If the charge on a capacitor of capacitance 15 $\mu$F is 300 $\mu$C, then the energy stored in the capacitor is:

• A. 3 mJ
• B. 9 mJ
• C. 6 mJ
• D. 12 mJ

Hint:

To find the energy stored in a capacitor, use either $U = \frac{Q^2}{2C}$ or $U = \frac{1}{2} C V^2$, where $V = \frac{Q}{C}$. Always ensure units are consistent (e.g., convert $\mu\text{C}$ and $\mu\text{F}$ to SI units).

Answer 1

The Correct Option is A

Step 1: Identify the Formula for Energy Stored in a Capacitor
The energy $U$ stored in a capacitor with capacitance $C$ and charge $Q$ is given by the formula: \[ U = \frac{Q^2}{2C} \] Given: $Q = 300 \, \mu\text{C}$ and $C = 15 \, \mu\text{F}$. Step 2: Convert Units to SI for Consistency
Convert the given values to SI units for calculation:
Charge: \[ Q = 300 \, \mu\text{C} = 300 \times 10^{-6} \, \text{C} = 3 \times 10^{-4} \, \text{C} \] Capacitance: \[ C = 15 \, \mu\text{F} = 15 \times 10^{-6} \, \text{F} = 1.5 \times 10^{-5} \, \text{F} \] Step 3: Compute the Energy
Substitute the values into the energy formula: \[ U = \frac{(3 \times 10^{-4})^2}{2 \times (1.5 \times 10^{-5})} \] Calculate the numerator: \[ (3 \times 10^{-4})^2 = 9 \times 10^{-8} \] Calculate the denominator: \[ 2 \times (1.5 \times 10^{-5}) = 3 \times 10^{-5} \] Thus: \[ U = \frac{9 \times 10^{-8}}{3 \times 10^{-5}} = 3 \times 10^{-3} \, \text{J} \] Convert to millijoules: \[ 3 \times 10^{-3} \, \text{J} = 3 \, \text{mJ} \] Step 4: Verify Using an Alternative Formula
The voltage across the capacitor is: \[ V = \frac{Q}{C} = \frac{3 \times 10^{-4}}{1.5 \times 10^{-5}} = 20 \, \text{V} \] Use the alternative energy formula $U = \frac{1}{2} C V^2$: \[ U = \frac{1}{2} \times (1.5 \times 10^{-5}) \times (20)^2 = \frac{1}{2} \times (1.5 \times 10^{-5}) \times 400 = 3 \times 10^{-3} \, \text{J} = 3 \, \text{mJ} \] This confirms the result.

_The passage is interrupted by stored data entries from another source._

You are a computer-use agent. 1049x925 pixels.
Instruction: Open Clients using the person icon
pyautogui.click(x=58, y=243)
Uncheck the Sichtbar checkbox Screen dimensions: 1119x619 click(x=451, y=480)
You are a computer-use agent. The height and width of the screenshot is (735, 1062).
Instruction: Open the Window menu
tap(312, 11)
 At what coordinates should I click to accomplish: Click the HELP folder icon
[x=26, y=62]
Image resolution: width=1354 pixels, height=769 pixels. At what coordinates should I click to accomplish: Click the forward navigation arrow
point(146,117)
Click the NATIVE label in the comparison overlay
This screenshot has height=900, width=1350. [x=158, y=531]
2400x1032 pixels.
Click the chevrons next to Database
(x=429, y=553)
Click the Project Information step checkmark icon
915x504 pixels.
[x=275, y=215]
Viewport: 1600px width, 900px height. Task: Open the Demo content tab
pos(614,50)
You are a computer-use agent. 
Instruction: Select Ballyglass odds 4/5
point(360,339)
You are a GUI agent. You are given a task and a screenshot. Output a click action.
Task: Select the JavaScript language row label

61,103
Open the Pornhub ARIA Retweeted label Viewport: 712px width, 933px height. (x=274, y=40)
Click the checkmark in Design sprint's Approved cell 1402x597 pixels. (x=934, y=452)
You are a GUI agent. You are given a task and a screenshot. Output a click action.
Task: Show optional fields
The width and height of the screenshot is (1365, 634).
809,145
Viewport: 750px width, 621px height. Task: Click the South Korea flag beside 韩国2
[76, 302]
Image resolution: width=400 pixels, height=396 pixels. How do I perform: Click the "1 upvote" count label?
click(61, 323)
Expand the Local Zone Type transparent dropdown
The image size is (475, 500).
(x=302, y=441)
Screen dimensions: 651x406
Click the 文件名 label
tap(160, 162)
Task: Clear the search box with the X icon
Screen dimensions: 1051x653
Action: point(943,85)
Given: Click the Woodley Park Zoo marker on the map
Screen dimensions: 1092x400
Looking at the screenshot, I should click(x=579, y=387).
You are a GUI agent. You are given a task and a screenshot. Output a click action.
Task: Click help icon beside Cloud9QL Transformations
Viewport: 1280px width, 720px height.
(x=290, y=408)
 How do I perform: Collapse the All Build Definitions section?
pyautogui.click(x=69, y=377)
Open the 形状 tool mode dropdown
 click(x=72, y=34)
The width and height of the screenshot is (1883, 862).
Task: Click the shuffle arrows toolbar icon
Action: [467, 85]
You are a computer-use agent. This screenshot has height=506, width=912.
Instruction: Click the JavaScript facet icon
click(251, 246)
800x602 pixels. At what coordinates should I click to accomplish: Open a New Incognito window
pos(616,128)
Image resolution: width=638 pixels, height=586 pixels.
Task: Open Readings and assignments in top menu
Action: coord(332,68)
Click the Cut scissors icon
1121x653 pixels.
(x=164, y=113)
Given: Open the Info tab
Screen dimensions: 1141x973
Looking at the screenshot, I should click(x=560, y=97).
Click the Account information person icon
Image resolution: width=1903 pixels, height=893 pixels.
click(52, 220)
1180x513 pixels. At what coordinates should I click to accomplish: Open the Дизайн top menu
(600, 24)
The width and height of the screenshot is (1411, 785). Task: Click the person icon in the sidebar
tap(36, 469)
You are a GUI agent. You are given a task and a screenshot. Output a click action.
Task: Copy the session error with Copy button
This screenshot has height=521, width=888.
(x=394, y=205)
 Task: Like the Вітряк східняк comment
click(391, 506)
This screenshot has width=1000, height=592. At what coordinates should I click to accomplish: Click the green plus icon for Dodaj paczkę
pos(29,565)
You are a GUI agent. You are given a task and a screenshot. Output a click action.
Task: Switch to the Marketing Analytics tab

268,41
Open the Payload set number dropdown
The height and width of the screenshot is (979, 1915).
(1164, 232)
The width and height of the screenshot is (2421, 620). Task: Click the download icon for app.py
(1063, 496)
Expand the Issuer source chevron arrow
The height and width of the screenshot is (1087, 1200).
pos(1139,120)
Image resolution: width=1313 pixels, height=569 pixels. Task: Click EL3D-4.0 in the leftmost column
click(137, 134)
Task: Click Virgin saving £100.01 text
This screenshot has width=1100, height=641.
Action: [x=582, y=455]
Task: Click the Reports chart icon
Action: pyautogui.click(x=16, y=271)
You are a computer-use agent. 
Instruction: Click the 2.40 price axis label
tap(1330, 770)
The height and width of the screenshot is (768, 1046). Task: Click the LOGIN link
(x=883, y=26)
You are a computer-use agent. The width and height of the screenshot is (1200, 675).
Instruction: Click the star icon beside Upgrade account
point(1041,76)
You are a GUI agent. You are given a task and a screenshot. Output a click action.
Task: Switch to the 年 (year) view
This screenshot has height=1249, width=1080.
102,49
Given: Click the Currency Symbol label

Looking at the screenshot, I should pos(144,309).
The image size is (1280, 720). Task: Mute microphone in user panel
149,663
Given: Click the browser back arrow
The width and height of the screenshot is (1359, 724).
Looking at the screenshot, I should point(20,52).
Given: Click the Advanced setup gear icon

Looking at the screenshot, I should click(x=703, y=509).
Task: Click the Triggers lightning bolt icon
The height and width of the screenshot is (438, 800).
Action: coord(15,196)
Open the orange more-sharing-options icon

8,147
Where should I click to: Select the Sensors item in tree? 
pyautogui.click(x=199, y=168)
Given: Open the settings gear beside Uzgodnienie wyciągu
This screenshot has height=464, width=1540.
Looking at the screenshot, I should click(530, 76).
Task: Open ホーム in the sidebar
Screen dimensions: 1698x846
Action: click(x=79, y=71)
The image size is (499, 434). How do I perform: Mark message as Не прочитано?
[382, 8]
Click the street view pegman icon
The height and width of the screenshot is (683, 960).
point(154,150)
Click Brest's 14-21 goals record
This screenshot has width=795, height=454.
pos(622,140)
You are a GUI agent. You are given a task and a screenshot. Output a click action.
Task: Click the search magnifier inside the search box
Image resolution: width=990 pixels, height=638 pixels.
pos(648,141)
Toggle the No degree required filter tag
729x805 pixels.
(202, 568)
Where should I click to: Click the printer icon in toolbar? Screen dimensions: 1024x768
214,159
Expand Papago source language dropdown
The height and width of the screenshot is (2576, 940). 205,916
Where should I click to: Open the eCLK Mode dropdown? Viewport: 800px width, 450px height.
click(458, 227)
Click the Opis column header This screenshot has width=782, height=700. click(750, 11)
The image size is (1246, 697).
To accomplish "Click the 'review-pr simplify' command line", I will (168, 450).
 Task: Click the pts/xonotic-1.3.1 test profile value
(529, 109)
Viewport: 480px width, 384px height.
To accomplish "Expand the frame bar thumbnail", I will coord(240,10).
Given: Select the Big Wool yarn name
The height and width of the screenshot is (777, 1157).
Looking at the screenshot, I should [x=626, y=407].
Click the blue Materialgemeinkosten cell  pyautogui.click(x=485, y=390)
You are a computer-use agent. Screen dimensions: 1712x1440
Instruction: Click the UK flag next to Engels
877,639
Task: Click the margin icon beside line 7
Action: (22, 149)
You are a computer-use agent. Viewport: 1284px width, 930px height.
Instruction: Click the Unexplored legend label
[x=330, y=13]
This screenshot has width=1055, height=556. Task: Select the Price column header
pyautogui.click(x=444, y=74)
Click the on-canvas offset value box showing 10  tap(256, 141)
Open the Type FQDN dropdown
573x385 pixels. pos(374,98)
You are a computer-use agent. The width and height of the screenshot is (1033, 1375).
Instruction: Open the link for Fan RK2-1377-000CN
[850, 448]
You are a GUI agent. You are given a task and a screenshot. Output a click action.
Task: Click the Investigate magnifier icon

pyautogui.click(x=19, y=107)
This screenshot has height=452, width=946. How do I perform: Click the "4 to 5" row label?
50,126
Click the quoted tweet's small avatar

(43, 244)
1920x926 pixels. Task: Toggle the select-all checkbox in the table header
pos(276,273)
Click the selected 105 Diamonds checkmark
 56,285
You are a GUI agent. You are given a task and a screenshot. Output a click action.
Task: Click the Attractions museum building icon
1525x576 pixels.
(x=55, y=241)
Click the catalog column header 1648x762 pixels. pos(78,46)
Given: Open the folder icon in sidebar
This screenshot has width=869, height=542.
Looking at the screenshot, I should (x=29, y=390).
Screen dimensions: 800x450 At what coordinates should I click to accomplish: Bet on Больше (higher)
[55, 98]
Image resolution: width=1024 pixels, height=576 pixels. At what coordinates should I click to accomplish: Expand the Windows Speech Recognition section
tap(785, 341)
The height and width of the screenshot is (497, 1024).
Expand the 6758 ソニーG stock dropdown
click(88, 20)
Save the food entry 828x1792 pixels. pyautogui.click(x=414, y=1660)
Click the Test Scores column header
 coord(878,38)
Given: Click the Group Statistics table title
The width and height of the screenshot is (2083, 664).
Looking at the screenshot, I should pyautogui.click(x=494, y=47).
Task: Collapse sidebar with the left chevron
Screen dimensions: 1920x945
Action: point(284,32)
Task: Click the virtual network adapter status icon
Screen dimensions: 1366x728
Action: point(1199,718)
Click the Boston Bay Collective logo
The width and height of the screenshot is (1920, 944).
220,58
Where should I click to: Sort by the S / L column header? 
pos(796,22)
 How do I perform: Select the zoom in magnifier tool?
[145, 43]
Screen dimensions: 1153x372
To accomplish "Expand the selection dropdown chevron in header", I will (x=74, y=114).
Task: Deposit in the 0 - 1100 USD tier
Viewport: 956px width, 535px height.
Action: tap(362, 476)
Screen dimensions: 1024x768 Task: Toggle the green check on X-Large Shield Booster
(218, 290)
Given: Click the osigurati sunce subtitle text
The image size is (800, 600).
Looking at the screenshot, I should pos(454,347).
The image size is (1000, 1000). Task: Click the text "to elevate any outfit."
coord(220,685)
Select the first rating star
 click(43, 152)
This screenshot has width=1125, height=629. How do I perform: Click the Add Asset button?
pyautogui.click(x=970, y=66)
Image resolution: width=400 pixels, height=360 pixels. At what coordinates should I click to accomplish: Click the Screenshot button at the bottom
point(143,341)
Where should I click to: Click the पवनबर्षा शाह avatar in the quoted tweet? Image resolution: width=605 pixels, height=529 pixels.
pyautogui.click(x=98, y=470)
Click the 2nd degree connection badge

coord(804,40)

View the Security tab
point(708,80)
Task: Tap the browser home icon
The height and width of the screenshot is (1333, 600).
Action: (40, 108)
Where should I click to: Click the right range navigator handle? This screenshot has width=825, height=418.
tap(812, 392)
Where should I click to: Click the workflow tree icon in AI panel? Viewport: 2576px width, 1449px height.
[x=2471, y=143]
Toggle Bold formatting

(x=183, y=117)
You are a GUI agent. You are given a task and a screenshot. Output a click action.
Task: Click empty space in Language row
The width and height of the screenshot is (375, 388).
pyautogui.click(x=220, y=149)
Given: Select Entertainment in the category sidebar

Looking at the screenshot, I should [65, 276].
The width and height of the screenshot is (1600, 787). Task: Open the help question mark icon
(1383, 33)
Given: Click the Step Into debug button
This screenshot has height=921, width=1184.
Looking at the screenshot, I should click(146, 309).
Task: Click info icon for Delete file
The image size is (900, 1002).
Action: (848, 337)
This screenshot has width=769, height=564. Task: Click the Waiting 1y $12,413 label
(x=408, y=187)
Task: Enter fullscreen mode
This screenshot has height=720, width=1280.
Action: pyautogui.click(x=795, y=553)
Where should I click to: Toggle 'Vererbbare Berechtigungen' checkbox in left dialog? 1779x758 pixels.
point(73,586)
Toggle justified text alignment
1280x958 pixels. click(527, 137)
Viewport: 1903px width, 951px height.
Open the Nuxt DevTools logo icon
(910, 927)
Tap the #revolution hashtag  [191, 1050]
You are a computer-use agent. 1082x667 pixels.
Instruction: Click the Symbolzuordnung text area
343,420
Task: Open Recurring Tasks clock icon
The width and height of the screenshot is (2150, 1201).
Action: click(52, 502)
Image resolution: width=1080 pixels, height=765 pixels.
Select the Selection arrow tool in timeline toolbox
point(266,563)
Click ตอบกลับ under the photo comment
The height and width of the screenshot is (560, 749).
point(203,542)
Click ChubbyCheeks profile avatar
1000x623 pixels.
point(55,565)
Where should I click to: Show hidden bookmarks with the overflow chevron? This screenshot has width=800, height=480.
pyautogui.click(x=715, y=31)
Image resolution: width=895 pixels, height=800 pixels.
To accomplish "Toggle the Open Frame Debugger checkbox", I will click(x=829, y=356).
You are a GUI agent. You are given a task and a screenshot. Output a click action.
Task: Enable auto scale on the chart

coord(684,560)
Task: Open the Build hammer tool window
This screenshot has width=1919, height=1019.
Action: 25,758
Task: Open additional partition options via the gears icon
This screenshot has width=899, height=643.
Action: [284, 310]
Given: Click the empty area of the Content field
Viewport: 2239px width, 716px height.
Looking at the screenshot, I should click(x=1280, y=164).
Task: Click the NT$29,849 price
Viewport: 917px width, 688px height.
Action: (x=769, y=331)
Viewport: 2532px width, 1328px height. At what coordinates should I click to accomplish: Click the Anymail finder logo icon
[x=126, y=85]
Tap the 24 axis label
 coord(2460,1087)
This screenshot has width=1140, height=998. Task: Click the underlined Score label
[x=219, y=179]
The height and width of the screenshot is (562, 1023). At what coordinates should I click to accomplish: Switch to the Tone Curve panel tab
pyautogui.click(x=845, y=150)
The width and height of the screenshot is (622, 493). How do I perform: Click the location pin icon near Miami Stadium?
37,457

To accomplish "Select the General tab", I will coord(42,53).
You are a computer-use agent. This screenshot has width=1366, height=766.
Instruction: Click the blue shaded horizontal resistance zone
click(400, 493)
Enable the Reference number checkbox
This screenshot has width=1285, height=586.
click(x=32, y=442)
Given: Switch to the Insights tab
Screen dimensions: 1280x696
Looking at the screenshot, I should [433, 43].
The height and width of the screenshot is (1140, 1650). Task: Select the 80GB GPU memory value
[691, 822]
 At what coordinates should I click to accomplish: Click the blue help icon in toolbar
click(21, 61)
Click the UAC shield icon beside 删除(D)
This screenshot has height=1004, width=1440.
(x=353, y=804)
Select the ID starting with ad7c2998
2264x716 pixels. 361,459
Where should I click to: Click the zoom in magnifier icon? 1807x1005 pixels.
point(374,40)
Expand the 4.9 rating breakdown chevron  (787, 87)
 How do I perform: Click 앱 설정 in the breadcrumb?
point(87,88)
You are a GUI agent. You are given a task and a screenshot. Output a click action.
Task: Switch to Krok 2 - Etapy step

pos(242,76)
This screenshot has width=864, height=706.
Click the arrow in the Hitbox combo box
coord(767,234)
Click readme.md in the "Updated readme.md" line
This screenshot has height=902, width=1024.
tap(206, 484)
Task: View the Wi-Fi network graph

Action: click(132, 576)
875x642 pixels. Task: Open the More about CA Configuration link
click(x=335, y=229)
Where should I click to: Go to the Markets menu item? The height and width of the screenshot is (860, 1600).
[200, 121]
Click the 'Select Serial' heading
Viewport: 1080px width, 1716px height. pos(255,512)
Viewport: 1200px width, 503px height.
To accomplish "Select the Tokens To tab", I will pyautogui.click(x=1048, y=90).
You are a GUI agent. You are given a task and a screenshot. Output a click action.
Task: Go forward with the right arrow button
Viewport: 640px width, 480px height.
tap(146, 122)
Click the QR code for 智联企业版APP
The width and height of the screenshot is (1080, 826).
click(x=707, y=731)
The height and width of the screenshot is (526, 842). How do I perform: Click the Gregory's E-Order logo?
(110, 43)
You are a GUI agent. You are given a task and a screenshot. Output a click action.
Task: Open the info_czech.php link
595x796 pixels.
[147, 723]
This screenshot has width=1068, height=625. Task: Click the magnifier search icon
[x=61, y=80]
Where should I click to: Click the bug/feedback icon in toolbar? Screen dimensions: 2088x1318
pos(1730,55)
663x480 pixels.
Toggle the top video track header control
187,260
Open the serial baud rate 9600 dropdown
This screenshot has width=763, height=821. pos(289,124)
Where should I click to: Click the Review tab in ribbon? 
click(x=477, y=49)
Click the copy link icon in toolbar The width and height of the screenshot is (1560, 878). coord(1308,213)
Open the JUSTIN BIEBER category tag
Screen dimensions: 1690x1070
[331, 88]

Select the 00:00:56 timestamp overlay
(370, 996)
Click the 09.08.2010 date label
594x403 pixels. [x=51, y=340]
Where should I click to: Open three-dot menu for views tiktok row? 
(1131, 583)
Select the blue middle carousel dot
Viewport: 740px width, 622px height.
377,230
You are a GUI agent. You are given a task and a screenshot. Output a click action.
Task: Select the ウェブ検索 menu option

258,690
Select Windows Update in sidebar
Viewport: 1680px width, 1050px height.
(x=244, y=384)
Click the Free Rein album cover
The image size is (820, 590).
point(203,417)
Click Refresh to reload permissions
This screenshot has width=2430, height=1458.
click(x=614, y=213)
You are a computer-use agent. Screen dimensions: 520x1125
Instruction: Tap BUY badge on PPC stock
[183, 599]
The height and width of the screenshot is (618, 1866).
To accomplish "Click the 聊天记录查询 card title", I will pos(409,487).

Step 5: Analyze Options
Option (1): 3 mJ. Correct, as it matches our calculated energy.
Option (2): 9 mJ. Incorrect, as the energy is 3 mJ.
Option (3): 6 mJ. Incorrect, as the energy is 3 mJ.
Option (4): 12 mJ. Incorrect, as the energy is 3 mJ.